Materials provided
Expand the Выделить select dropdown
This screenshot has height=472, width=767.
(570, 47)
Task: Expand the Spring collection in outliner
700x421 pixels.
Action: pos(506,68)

How to complete this task
Every line above needs to be repeated exactly as shown.

Exercise result
Expand the Выделить select dropdown
This screenshot has height=472, width=767.
(570, 47)
Task: Expand the Spring collection in outliner
700x421 pixels.
Action: pos(506,68)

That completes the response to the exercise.